## Data excerpts
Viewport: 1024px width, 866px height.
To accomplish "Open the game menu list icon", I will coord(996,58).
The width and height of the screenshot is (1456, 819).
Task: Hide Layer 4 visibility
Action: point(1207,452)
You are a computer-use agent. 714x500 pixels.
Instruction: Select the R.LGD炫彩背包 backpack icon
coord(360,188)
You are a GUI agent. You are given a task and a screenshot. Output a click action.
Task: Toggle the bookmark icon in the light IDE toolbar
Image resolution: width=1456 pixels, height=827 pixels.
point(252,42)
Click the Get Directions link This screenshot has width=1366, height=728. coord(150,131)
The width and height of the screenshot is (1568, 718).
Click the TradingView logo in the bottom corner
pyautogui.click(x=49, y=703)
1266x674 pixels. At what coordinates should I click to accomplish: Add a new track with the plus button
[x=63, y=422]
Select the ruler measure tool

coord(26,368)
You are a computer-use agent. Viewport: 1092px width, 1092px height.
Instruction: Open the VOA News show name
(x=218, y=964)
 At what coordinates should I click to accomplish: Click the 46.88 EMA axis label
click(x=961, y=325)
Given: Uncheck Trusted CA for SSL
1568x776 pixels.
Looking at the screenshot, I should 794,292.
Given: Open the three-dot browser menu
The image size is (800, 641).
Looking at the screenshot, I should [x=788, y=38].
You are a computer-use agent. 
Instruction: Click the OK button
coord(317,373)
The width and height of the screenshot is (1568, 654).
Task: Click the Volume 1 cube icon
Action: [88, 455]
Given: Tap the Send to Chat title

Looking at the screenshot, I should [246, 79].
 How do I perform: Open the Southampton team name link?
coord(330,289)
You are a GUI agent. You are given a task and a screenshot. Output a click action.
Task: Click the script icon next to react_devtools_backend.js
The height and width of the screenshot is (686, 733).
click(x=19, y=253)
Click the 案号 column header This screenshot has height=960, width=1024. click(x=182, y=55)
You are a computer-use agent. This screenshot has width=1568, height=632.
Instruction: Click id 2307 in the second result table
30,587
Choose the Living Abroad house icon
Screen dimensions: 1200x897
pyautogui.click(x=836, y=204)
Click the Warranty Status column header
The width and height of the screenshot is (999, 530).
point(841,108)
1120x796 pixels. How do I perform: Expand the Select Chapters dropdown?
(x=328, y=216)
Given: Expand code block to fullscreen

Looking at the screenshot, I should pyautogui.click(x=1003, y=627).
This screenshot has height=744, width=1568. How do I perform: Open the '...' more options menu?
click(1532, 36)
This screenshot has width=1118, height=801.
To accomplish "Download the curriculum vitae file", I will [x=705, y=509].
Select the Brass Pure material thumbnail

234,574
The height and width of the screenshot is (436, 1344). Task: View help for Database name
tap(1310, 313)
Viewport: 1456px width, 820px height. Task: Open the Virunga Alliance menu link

## Written problem
Copy out every item above again word for word, line by line, in the same order.

## Exercise solution
Viewport: 1024px width, 866px height.
To accomplish "Open the game menu list icon", I will coord(996,58).
The width and height of the screenshot is (1456, 819).
Task: Hide Layer 4 visibility
Action: point(1207,452)
You are a computer-use agent. 714x500 pixels.
Instruction: Select the R.LGD炫彩背包 backpack icon
coord(360,188)
You are a GUI agent. You are given a task and a screenshot. Output a click action.
Task: Toggle the bookmark icon in the light IDE toolbar
Image resolution: width=1456 pixels, height=827 pixels.
point(252,42)
Click the Get Directions link This screenshot has width=1366, height=728. coord(150,131)
The width and height of the screenshot is (1568, 718).
Click the TradingView logo in the bottom corner
pyautogui.click(x=49, y=703)
1266x674 pixels. At what coordinates should I click to accomplish: Add a new track with the plus button
[x=63, y=422]
Select the ruler measure tool

coord(26,368)
You are a computer-use agent. Viewport: 1092px width, 1092px height.
Instruction: Open the VOA News show name
(x=218, y=964)
 At what coordinates should I click to accomplish: Click the 46.88 EMA axis label
click(x=961, y=325)
Given: Uncheck Trusted CA for SSL
1568x776 pixels.
Looking at the screenshot, I should 794,292.
Given: Open the three-dot browser menu
The image size is (800, 641).
Looking at the screenshot, I should [x=788, y=38].
You are a computer-use agent. 
Instruction: Click the OK button
coord(317,373)
The width and height of the screenshot is (1568, 654).
Task: Click the Volume 1 cube icon
Action: [88, 455]
Given: Tap the Send to Chat title

Looking at the screenshot, I should [246, 79].
 How do I perform: Open the Southampton team name link?
coord(330,289)
You are a GUI agent. You are given a task and a screenshot. Output a click action.
Task: Click the script icon next to react_devtools_backend.js
The height and width of the screenshot is (686, 733).
click(x=19, y=253)
Click the 案号 column header This screenshot has height=960, width=1024. click(x=182, y=55)
You are a computer-use agent. This screenshot has width=1568, height=632.
Instruction: Click id 2307 in the second result table
30,587
Choose the Living Abroad house icon
Screen dimensions: 1200x897
pyautogui.click(x=836, y=204)
Click the Warranty Status column header
The width and height of the screenshot is (999, 530).
point(841,108)
1120x796 pixels. How do I perform: Expand the Select Chapters dropdown?
(x=328, y=216)
Given: Expand code block to fullscreen

Looking at the screenshot, I should pyautogui.click(x=1003, y=627).
This screenshot has height=744, width=1568. How do I perform: Open the '...' more options menu?
click(1532, 36)
This screenshot has width=1118, height=801.
To accomplish "Download the curriculum vitae file", I will [x=705, y=509].
Select the Brass Pure material thumbnail

234,574
The height and width of the screenshot is (436, 1344). Task: View help for Database name
tap(1310, 313)
Viewport: 1456px width, 820px height. Task: Open the Virunga Alliance menu link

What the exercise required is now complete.